# Source material
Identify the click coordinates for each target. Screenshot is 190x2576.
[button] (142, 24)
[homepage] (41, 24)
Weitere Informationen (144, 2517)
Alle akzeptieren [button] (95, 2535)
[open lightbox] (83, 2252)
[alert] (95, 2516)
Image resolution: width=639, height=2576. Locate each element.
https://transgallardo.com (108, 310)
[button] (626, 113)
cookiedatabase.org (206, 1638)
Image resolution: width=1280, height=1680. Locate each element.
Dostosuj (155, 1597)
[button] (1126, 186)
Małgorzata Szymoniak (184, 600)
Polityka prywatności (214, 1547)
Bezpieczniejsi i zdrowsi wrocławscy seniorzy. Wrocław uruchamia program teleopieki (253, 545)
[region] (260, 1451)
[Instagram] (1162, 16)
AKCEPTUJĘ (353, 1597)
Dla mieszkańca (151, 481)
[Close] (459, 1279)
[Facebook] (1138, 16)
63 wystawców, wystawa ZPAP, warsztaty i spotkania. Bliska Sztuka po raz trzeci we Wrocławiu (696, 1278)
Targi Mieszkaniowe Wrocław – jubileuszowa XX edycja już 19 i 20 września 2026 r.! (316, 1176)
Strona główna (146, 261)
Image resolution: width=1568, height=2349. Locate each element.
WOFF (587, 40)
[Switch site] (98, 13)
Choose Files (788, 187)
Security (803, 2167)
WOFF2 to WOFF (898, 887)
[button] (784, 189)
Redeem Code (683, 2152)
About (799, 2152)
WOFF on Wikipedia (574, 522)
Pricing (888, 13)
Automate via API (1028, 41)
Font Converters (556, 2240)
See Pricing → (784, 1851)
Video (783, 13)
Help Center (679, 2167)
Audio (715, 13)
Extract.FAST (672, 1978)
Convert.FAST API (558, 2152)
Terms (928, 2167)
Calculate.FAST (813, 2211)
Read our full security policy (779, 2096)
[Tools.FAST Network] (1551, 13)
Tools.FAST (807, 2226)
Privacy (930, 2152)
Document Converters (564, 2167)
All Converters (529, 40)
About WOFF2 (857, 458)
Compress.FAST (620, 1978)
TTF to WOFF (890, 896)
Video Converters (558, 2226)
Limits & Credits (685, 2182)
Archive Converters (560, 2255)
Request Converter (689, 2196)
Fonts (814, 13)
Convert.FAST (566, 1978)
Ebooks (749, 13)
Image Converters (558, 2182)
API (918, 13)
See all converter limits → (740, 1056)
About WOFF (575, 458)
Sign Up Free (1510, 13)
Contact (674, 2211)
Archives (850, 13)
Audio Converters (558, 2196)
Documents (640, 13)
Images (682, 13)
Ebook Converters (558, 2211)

# Exercise details
Up to and including the line with "[Instagram] (1162, 16)", repeat the data exactly, starting from its first line; nothing else belongs in the response.

# Result for this task
Identify the click coordinates for each target. Screenshot is 190x2576.
[button] (142, 24)
[homepage] (41, 24)
Weitere Informationen (144, 2517)
Alle akzeptieren [button] (95, 2535)
[open lightbox] (83, 2252)
[alert] (95, 2516)
Image resolution: width=639, height=2576. Locate each element.
https://transgallardo.com (108, 310)
[button] (626, 113)
cookiedatabase.org (206, 1638)
Image resolution: width=1280, height=1680. Locate each element.
Dostosuj (155, 1597)
[button] (1126, 186)
Małgorzata Szymoniak (184, 600)
Polityka prywatności (214, 1547)
Bezpieczniejsi i zdrowsi wrocławscy seniorzy. Wrocław uruchamia program teleopieki (253, 545)
[region] (260, 1451)
[Instagram] (1162, 16)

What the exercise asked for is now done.